= REQUIRED WORK =
Could every entry be set down once more, exactly as given?

═══

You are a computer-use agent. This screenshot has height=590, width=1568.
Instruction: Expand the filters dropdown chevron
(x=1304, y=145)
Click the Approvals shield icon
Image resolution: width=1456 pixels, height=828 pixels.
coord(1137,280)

═══

= ANSWER BOX =
You are a computer-use agent. This screenshot has height=590, width=1568.
Instruction: Expand the filters dropdown chevron
(x=1304, y=145)
Click the Approvals shield icon
Image resolution: width=1456 pixels, height=828 pixels.
coord(1137,280)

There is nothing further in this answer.